The writing can be a little dry and instructional in places, but comes to life when she describes her personal experiences of moving home, travelling, parenting and living simply. I appreciated that while Erin is dedicated to reducing her impact on the planet as much as possible, her personal brand of minimalism and sustainable living is both aspirational and pragmatic, she advocates conscious consumption but she doesn’t beat herself up for eating her favourite fruit out of season once in a while.

The presentation of this book is lovely, it’s packed with photos of her home and its contents to show that simplicity and minimalism can be stylish as well as functional. This was an easy book to read which made me think about ways I could live more sustainably and simplify my home.



Review of ‘You Can Buy Happiness (and It’s Cheap)’ by Tammy Strobel


I’m only taking my first tentative steps towards minimalism and simple living, and found Tammy Strobel’s blog RowdyKittens while looking for de-cluttering advice. Tammy’s disillusionment with consumerism and desire to simplify her life resonated with me.

You Can Buy Happiness (and It’s Cheap) follows Tammy’s journey to downsize her possessions, clear her debts, find rewarding work and to design and live in a mobile tiny home with her husband and their cats. This is a short book, just over 200 pages, but it doesn’t read like a collection of blog posts, instead each chapter is fully-fleshed with research, references, interviews and personal anecdotes into a cohesive, stand alone book.

While I don’t see myself moving into a tiny home of my own anytime soon, I found Tammy’s book easy and enjoyable to read and full of inspiring interviews with other minimalists and practical advice about how to downsize and simplify your home and life. Tammy’s tone is conversational, her enthusiasm and gratitude seep through the whole book, but she avoids preaching to the reader about her lifestyle choices. I appreciated Tammy’s honesty throughout the book, she never makes the significant lifestyle changes she adopted sound too easy and she doesn’t shy away from describing her former materialistic self or the arguments and reservations she and her husband had about getting rid of the TV or exchanging their cars for bicycles.

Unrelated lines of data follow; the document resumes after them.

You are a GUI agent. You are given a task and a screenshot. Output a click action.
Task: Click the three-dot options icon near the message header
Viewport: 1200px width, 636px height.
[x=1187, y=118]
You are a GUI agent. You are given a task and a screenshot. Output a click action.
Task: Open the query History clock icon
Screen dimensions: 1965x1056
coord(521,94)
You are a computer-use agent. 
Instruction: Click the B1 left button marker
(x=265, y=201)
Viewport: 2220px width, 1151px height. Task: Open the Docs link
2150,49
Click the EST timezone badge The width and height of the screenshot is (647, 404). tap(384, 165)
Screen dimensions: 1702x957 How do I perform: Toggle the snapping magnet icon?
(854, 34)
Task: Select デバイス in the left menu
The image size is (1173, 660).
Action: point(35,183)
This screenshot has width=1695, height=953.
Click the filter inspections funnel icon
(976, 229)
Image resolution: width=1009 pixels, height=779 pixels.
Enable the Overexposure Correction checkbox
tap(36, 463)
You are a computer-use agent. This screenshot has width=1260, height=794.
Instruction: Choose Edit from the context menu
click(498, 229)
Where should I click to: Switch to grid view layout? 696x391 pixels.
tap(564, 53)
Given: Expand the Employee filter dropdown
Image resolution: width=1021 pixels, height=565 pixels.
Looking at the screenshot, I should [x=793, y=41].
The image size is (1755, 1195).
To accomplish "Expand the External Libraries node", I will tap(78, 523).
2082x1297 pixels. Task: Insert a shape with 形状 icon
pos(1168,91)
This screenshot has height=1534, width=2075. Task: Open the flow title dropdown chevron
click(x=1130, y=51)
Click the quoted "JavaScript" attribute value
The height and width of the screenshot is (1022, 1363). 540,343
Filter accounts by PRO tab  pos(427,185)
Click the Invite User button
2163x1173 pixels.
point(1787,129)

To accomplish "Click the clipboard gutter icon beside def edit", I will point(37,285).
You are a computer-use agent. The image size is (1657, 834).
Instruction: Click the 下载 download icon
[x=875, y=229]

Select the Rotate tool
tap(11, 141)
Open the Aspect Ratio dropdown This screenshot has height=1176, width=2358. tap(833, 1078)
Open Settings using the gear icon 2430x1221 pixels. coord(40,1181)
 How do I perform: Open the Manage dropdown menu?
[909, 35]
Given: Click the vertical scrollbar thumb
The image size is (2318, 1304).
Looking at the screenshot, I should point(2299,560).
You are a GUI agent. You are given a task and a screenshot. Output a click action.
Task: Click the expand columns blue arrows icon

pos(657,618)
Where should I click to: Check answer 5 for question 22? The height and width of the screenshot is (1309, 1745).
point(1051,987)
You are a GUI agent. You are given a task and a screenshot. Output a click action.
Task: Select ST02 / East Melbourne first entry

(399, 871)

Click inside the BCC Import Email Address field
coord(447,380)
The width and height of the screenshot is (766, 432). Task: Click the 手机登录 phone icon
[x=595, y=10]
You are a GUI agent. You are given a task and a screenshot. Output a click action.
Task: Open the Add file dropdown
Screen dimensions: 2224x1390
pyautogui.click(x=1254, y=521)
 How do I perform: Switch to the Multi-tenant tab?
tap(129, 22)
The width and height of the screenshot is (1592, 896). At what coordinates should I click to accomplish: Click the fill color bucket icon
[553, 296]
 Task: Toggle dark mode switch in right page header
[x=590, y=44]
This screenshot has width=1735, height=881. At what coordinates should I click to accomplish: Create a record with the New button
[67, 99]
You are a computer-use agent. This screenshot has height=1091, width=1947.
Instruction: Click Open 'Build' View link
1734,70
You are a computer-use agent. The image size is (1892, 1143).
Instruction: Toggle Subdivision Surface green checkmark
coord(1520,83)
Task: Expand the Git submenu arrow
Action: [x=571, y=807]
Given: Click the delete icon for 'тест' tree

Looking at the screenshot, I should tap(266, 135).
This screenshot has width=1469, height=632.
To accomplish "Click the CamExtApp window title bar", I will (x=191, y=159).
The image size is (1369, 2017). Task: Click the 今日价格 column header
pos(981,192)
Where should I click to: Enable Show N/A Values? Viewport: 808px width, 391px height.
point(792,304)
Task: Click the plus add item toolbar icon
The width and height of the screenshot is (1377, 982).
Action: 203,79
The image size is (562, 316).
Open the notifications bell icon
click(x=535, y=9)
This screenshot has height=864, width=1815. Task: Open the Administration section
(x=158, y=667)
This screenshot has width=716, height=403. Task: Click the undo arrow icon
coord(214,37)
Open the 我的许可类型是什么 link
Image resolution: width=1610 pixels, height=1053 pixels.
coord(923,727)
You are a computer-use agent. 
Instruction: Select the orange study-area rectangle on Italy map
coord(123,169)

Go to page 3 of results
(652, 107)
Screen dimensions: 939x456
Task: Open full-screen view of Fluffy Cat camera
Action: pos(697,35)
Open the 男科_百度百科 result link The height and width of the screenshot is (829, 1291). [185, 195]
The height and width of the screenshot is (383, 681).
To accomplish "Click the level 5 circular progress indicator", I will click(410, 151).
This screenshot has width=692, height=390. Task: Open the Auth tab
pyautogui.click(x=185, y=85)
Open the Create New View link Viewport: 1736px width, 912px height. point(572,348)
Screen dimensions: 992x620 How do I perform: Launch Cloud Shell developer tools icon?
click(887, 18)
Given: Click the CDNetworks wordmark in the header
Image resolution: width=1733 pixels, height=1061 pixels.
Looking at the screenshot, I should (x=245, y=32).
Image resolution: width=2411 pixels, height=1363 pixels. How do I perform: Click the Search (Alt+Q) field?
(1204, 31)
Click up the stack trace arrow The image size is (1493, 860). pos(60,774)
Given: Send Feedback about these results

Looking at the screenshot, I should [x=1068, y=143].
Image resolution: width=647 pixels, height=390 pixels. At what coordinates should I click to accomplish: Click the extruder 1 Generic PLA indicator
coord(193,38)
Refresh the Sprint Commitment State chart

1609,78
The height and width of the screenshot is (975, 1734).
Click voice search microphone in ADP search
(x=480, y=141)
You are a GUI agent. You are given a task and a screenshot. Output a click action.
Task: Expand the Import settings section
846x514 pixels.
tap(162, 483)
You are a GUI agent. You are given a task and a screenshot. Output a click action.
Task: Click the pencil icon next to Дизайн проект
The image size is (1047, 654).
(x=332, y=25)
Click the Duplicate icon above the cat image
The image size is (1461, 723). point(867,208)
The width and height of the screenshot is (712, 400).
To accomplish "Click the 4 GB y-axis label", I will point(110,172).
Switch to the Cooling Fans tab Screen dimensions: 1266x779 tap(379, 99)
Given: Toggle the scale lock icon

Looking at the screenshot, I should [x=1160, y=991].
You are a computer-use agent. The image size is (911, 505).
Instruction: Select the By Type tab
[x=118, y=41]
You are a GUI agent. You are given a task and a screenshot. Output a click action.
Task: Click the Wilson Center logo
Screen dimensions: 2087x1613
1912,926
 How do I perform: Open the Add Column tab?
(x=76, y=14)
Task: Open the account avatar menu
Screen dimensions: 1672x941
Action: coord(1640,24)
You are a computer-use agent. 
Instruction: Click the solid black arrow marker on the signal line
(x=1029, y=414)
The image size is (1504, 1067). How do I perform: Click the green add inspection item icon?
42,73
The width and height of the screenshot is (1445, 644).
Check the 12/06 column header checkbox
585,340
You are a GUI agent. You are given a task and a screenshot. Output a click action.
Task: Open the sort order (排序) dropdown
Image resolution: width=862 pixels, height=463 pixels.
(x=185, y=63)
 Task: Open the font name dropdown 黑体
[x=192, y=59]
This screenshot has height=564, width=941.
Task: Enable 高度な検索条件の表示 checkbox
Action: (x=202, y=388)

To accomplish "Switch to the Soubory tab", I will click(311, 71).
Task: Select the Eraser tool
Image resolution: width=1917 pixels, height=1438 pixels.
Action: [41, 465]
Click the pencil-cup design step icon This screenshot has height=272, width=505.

Tammy provides a holistic approach to simplifying that goes beyond downsizing possessions and includes sections on changing our spending habits, investing in relationships, building communities, meaningful work and practicing gratitude. My only disappointment is that Tammy, a prolific Instagrammer and photographer, did not include any of her photos in this book, though she has published another book on iPhone photography. Overall, I thoroughly enjoyed this book and can see myself re-reading sections for inspiration and advice as I try to simplify my own life and de-clutter my home.